Today is the age of the internet or Web 2.0, where communications have advanced such that they are done by email, or conducted real time as voice mail, web based conferencing, digital cameras, iPods and etc., and where the cost to do business has substantially fallen to near zero and which has, consequently, attracted the scalability of globalization.

In the 1920s, communications were in a primal mode: stamped postal mails, the electrical telegraphs, manual based switchboard rotary telephones, and photography were based on celluloid film 35mm Leitz cameras. All these were emblematic that the 1920s had operated on an agro-industrial age.

Today we have niche or specialized markets when in the 1900s it was all about mass marketing. These are just a few of the major outstanding differences.

In short, the fact that the basic operating framework of the political economy has been disparate implies that the effects to the markets would be equally distinct. Think of it, fundamentally speaking, monetary policies in the pre Bretton Woods 1900s were restricted to the amount of gold held in a country’s reserves while today central banks have unrestrained capacity for currency issuance.

Columbia Business School’s Charles Calomiris makes this very important policy-market response feedback loop differentiation in an interview,

``From 1874 to 1913, there was a lot of globalization. But worldwide there were only 4 big banking crisesFrom 1978 to now, there have been 140 big banking crises, defined the same way as the earlier ones: total losses of banks in a country equalling or greater than 10% of GDP.” (bold highlights mine)

As you would notice, the emergence and proliferation of central banking coincided with the repeated and stressful occurrences of big banking crisis. Put differently, where central banking fiat currency replaced the gold the standard, banking crisis became a common feature. So to argue that market actions don’t reflect reality translates to a monumental incomprehension or misinterpretation of facts and theory.

Yet if markets should reflect on the same 1929 dynamics, this would be more the mechanics of dumb luck than representative of economic reality.

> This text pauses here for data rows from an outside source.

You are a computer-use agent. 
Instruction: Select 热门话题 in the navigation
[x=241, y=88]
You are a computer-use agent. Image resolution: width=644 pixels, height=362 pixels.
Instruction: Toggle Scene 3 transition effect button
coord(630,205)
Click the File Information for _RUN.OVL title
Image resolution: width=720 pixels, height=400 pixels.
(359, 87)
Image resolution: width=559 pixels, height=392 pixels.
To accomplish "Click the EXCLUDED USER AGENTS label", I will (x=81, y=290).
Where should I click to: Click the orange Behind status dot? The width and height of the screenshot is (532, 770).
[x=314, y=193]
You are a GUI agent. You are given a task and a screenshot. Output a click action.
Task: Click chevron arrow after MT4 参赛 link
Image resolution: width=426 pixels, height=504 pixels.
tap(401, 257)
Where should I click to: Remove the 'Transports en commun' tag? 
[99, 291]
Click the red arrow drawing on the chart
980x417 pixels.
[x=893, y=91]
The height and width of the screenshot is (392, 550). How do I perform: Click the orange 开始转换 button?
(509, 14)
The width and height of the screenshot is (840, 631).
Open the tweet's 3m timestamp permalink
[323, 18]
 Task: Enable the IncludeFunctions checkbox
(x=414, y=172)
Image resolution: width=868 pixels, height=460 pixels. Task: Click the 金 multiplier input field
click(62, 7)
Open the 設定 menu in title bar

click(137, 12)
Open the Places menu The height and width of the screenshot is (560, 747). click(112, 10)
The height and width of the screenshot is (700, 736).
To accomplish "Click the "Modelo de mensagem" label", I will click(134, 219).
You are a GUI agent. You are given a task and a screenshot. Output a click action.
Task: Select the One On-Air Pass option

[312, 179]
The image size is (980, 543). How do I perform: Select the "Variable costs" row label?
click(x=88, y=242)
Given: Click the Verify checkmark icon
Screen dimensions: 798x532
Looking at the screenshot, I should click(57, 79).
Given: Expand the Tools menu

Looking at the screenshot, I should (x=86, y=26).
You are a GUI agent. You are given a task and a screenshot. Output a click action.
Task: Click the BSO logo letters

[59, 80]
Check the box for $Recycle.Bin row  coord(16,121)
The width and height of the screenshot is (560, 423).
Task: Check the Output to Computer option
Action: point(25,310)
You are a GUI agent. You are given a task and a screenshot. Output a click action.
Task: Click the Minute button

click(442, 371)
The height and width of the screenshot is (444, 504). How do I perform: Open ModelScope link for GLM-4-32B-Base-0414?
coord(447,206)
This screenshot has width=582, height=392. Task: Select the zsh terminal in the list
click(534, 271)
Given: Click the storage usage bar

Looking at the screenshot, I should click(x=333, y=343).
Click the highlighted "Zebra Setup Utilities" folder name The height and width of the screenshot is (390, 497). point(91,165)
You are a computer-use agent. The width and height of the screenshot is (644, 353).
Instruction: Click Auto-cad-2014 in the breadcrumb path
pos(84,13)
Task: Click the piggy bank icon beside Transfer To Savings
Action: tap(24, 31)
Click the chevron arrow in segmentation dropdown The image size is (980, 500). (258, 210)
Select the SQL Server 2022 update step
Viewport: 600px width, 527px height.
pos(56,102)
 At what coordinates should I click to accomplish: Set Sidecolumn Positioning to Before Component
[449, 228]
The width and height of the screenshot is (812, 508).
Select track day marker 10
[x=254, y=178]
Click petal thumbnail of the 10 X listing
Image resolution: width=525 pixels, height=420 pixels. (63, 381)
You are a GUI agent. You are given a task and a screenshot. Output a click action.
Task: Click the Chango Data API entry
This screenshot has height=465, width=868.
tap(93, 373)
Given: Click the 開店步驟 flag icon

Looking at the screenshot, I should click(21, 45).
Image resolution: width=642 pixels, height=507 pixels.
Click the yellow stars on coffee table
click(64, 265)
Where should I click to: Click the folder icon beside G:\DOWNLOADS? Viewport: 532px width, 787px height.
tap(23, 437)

Besides, to presuppose as engaging in “economic” analysis to support such outlandish theories, but without taking to account on these dissimilarities, would also signify as chimerical gibberish or pretentious knowledge.

Bottom line: I’d be careful about heeding on the predictions of the so-called experts, where I would read between the lines of interests of these forecasters, their way of interpreting facts and the theory used, aside from opportunity costs from lapses, and their forthrightness.

Yet, I’d pay heed to Benjamin Graham, the father of value investing when he admonished, ``If I have noticed anything over these 60 years on Wall Street, it is that people do not succeed in forecasting what’s going to happen to the stock market."